Lee Miller kommt Ende der 20er Jahre nach Paris, um sich als Künstlerin und Fotografin zu versuchen. Zuvor war sie als Model in den USA sehr erfolgreich, doch jetzt sieht sie ihre Zeit hinter statt vor der Kamera gekommen. Anschluss an die Pariser Künstlerszene findet sie über den berühmten Fotografen Man Ray, der ihr eine Assistentinnenstelle anbietet und ihr viel über die Fotografie beibringt. Schnell verändert sich die Beziehung der beiden, und sie werden ein Liebespaar.
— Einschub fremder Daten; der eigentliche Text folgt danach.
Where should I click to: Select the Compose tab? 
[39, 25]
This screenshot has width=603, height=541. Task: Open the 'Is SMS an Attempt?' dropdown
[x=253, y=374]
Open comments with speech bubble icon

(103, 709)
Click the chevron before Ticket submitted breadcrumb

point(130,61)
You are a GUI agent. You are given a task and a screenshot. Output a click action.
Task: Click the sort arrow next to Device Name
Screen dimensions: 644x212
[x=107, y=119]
Doch je besser Lee wird, desto obsessiver versucht Man sie zu beherrschen - bis er irgendwann die Grenzen von ICH und DU nicht mehr erkennt.
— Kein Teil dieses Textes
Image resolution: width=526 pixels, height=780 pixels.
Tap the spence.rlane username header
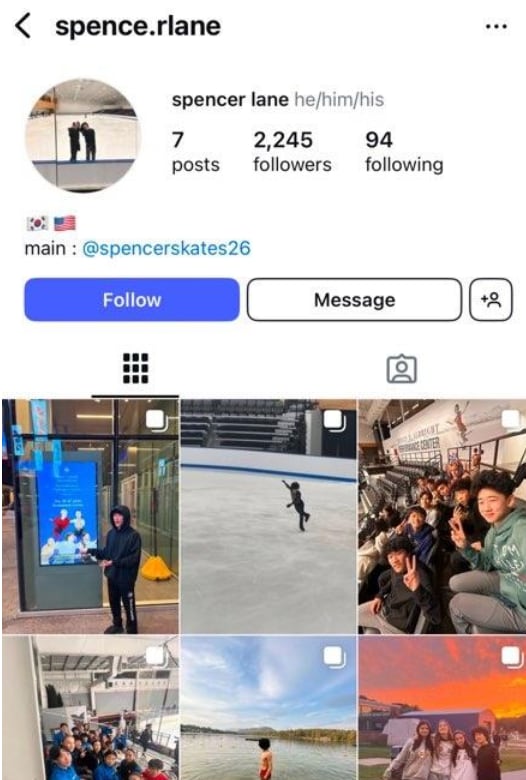138,26
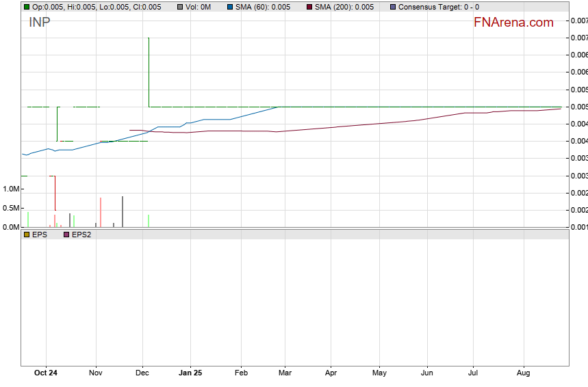The width and height of the screenshot is (588, 387).
Task: Click the Aug date axis label
Action: [524, 373]
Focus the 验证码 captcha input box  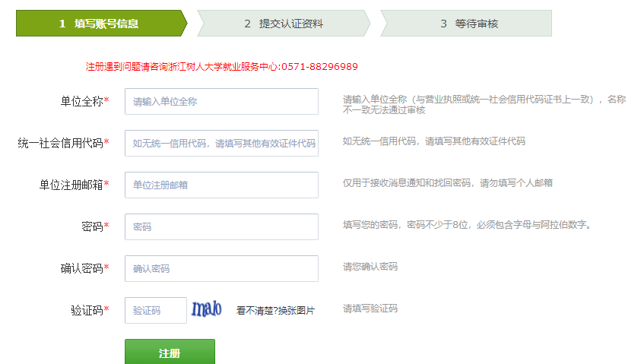tap(156, 310)
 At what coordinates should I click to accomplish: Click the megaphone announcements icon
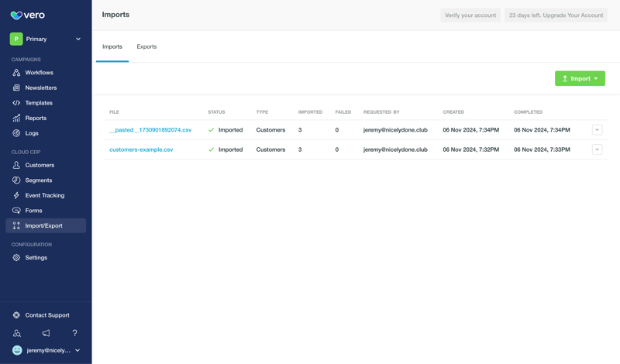point(46,333)
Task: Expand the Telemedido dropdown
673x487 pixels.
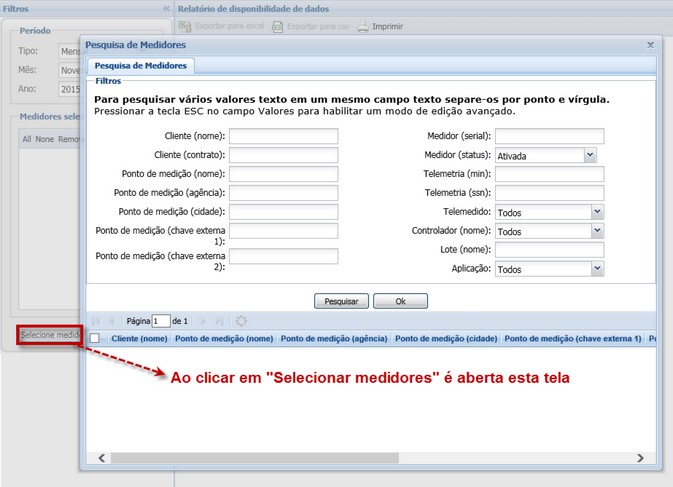Action: pos(597,212)
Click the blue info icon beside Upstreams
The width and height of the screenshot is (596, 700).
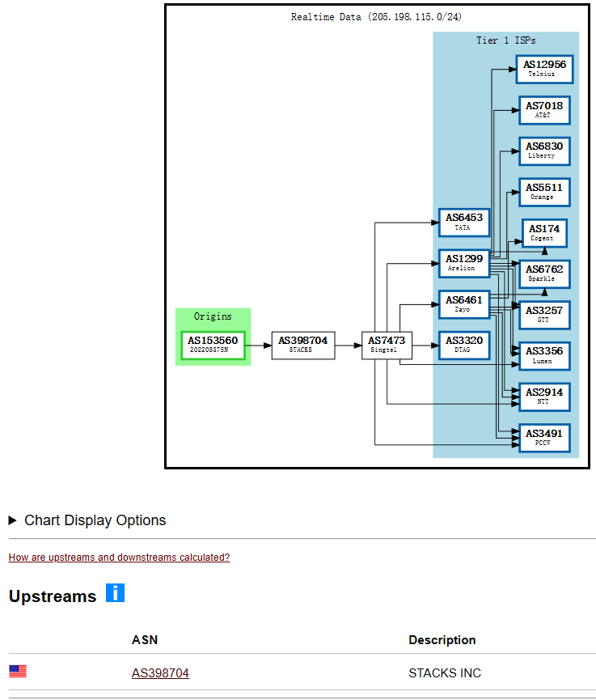pyautogui.click(x=115, y=593)
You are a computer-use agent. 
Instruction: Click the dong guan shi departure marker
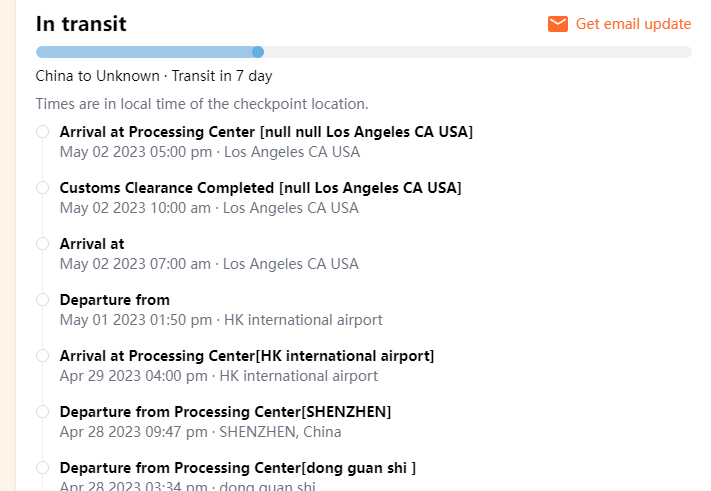tap(42, 468)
Die Biografie der Fotografin Lee Miller liest sich bereits wie ein spannender Roman: Vogue-Model, Künstlerin, Fotografin, letztlich Kriegsfotografin im Zweiten Weltkrieg. Ein bewegtes Leben voller Umbrüche und großer Aufgaben. Whitney Scharer wird dieser aufregenden Persönlichkeit in ihrem Debütroman mehr als gerecht. Es gelingt ihr kunstvoll, alle wichtigen Etappen in Lees Leben im Roman unterzubringen, ohne ihn zu überfrachten. Ganz am Anfang sind wir mit der bereits alkoholkranken und zu Tode gelangweilten Lee auf ihrem Landhaus. Sie soll einen Artikel über ihre Zeit mit Man Ray schreiben - und diese Zeit macht den Hauptteil des Buches aus. Ihre Verbindung zu dem berühmten Fotografen hat Lee mit Sicherheit auch im echten Leben auf allen Ebenen geprägt.

Nach großen chronologischen Abschnitten, die atmosphärisch und szenisch dicht erzählt sind, folgen immer wieder kleine Einschübe aus Lees Jahren als Kriegsfotografin. Der scharfe Kontrast zwischen ihrem beinahe schon extravagant-naiven Leben in der Pariser Bohème und den Trümmerfeldern Europas macht deutlich, was Krieg mit Menschen anrichten kann. Lee kommt verändert, vermutlich sogar traumatisiert zurück - und wird schließlich depressiv und alkoholabhängig.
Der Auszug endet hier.